***** Dataset rows *****

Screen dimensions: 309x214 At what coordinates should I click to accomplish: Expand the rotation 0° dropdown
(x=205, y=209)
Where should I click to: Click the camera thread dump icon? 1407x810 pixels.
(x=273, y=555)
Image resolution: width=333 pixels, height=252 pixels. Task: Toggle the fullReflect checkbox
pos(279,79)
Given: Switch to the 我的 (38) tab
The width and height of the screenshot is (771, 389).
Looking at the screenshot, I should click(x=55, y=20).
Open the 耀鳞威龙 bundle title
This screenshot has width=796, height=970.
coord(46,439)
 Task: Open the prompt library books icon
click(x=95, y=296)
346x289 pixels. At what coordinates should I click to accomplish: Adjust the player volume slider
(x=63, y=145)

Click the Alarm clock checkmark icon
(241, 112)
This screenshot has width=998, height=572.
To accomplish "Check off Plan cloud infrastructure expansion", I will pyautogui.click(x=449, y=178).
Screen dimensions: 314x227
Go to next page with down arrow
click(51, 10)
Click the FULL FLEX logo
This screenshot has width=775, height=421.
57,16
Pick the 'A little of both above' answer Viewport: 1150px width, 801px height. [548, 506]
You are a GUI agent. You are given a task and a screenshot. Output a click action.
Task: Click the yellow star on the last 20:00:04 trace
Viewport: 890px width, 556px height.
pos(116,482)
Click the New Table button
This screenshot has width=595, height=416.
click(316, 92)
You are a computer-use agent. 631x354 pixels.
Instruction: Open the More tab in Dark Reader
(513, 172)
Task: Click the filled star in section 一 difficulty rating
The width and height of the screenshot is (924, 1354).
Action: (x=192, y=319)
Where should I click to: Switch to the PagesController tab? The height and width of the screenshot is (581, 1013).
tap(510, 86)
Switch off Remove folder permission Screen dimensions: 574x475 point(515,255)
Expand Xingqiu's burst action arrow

*****

Copy the items word for word, everything from the first line down to the line that contains "click(51, 10)", including that line.

Solution —
Screen dimensions: 309x214 At what coordinates should I click to accomplish: Expand the rotation 0° dropdown
(x=205, y=209)
Where should I click to: Click the camera thread dump icon? 1407x810 pixels.
(x=273, y=555)
Image resolution: width=333 pixels, height=252 pixels. Task: Toggle the fullReflect checkbox
pos(279,79)
Given: Switch to the 我的 (38) tab
The width and height of the screenshot is (771, 389).
Looking at the screenshot, I should click(x=55, y=20).
Open the 耀鳞威龙 bundle title
This screenshot has width=796, height=970.
coord(46,439)
 Task: Open the prompt library books icon
click(x=95, y=296)
346x289 pixels. At what coordinates should I click to accomplish: Adjust the player volume slider
(x=63, y=145)

Click the Alarm clock checkmark icon
(241, 112)
This screenshot has width=998, height=572.
To accomplish "Check off Plan cloud infrastructure expansion", I will pyautogui.click(x=449, y=178).
Screen dimensions: 314x227
Go to next page with down arrow
click(51, 10)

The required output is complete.